§ **Exercise prompt**
Render the material from its first line through the line containing "(x=96, y=526)", inclusive, as a Markdown table with the columns Row and Entry, numbering each line and leaving out blank lines.

-.-.-

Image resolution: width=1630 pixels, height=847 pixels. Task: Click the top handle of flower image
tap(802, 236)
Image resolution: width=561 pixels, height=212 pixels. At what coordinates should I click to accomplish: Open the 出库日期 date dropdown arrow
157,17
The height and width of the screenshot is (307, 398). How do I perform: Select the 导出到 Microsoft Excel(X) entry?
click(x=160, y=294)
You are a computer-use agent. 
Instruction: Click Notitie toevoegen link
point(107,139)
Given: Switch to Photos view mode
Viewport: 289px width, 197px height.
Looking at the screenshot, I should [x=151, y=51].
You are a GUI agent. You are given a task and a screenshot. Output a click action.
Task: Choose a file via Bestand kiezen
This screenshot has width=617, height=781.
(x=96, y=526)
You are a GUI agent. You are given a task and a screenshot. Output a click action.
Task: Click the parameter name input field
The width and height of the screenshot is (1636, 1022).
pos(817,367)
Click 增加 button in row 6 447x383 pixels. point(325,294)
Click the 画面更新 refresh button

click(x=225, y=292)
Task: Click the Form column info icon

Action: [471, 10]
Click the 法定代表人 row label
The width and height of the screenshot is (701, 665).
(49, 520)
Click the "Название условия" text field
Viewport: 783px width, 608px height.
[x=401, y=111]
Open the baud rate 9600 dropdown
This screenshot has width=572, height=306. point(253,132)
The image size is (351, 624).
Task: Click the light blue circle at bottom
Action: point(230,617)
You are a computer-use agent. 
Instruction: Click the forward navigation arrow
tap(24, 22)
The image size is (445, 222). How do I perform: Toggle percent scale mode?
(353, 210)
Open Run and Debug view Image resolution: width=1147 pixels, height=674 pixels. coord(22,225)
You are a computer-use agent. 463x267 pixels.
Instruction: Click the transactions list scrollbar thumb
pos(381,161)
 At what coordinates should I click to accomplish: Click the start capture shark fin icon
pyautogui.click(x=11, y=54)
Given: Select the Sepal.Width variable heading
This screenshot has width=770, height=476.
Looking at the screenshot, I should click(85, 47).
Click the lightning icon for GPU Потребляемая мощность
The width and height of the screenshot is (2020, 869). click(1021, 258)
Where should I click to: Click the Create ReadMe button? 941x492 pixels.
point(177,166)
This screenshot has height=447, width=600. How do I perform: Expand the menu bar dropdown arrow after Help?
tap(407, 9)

-.-.-

§ **Exercise result**
| Row | Entry |
|---|---|
| 1 | Image resolution: width=1630 pixels, height=847 pixels. Task: Click the top handle of flower image |
| 2 | tap(802, 236) |
| 3 | Image resolution: width=561 pixels, height=212 pixels. At what coordinates should I click to accomplish: Open the 出库日期 date dropdown arrow |
| 4 | 157,17 |
| 5 | The height and width of the screenshot is (307, 398). How do I perform: Select the 导出到 Microsoft Excel(X) entry? |
| 6 | click(x=160, y=294) |
| 7 | You are a computer-use agent.  |
| 8 | Instruction: Click Notitie toevoegen link |
| 9 | point(107,139) |
| 10 | Given: Switch to Photos view mode |
| 11 | Viewport: 289px width, 197px height. |
| 12 | Looking at the screenshot, I should [x=151, y=51]. |
| 13 | You are a GUI agent. You are given a task and a screenshot. Output a click action. |
| 14 | Task: Choose a file via Bestand kiezen |
| 15 | This screenshot has width=617, height=781. |
| 16 | (x=96, y=526) |